(Stored data)
---+---

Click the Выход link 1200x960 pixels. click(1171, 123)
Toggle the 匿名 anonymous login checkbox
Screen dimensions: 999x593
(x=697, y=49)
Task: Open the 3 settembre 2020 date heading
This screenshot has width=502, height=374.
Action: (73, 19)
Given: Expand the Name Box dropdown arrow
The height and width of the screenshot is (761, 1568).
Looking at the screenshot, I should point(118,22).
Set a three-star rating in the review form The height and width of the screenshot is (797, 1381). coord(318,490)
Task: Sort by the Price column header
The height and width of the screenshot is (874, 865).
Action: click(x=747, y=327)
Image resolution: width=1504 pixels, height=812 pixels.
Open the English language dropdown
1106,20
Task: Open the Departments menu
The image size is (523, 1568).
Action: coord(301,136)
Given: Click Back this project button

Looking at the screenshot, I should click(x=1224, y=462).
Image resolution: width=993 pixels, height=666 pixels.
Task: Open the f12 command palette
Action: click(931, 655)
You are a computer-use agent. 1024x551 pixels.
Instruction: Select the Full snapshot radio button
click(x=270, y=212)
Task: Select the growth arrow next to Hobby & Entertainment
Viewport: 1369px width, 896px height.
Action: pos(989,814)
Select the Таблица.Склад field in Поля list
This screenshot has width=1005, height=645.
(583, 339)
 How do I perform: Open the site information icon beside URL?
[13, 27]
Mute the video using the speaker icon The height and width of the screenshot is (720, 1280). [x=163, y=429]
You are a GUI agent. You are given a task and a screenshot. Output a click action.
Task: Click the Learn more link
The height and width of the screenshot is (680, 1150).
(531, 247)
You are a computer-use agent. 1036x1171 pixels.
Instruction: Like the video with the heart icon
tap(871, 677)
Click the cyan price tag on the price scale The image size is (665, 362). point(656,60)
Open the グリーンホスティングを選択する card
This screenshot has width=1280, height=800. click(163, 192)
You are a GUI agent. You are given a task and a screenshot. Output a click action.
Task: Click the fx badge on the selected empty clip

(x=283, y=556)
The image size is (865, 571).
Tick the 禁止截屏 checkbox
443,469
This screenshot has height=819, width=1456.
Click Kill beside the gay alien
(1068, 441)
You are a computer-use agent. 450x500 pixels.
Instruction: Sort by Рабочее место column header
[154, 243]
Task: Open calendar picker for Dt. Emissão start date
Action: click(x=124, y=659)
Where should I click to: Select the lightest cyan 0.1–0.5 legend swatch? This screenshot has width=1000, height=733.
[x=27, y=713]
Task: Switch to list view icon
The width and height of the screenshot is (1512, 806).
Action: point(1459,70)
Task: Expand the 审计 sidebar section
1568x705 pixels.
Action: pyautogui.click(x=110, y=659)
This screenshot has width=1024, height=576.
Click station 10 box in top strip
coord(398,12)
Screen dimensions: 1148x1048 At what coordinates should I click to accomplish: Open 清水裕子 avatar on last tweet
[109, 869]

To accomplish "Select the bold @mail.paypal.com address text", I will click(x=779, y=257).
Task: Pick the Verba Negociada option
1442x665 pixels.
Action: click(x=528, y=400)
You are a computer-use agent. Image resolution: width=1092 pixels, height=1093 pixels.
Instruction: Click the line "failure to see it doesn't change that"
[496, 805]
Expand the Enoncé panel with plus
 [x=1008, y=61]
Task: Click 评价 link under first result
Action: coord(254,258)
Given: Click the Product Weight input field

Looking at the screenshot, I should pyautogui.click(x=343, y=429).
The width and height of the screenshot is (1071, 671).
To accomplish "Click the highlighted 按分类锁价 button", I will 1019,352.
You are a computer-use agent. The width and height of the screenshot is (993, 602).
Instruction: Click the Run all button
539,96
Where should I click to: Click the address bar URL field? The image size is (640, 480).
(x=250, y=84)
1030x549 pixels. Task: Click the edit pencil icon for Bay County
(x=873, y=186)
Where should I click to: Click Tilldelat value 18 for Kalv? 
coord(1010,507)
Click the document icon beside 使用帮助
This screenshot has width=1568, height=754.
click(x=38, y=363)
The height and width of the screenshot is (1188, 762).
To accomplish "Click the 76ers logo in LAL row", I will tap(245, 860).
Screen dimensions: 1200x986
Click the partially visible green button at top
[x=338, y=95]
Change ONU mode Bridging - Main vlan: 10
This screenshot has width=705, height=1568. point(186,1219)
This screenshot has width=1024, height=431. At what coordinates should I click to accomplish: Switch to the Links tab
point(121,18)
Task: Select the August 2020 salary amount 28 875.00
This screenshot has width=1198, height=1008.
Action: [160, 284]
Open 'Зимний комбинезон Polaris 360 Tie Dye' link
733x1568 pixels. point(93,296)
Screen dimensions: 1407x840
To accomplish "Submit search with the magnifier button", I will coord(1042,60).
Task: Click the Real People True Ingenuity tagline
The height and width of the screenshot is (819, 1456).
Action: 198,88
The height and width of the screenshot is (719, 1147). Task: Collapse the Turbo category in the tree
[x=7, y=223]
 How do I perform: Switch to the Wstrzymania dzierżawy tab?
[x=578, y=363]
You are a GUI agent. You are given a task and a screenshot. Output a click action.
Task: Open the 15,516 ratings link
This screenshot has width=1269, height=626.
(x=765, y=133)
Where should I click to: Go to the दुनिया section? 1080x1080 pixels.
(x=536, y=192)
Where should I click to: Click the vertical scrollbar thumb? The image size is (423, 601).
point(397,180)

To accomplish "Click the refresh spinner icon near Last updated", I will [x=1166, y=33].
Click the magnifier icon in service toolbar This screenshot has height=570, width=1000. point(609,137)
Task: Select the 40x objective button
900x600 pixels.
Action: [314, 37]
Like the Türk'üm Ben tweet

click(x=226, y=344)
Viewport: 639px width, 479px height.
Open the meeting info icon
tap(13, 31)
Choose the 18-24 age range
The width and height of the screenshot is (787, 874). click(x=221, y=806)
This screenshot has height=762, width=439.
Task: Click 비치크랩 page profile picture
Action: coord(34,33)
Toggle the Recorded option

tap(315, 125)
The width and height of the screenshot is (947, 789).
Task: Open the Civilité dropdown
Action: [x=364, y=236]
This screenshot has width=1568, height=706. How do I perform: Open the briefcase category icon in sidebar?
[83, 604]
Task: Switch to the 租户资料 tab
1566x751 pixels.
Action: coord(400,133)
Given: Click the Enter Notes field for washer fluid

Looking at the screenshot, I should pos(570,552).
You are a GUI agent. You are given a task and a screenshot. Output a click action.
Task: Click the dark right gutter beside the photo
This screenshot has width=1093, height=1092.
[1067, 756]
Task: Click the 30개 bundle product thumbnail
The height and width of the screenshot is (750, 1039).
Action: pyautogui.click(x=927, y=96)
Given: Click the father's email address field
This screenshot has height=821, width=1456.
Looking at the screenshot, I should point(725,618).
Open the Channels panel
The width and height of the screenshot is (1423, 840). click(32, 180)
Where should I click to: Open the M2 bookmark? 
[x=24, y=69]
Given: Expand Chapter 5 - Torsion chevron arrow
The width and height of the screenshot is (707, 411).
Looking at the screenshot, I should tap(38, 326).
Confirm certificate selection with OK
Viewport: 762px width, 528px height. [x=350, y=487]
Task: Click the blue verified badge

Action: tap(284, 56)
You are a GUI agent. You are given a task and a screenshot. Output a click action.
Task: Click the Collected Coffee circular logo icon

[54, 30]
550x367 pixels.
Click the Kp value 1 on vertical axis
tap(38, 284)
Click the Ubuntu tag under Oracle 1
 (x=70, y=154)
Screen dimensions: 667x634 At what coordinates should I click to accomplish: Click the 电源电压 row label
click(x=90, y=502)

---+---

**EXERCISE REQUIREMENTS:**
Of the lines above, show those in which "computer" appears.

**TASK RESPONSE:**
You are a computer-use agent. 1024x551 pixels.
You are a computer-use agent. 1036x1171 pixels.
You are a computer-use agent. 450x500 pixels.
You are a computer-use agent. Image resolution: width=1092 pixels, height=1093 pixels.
You are a computer-use agent. The width and height of the screenshot is (993, 602).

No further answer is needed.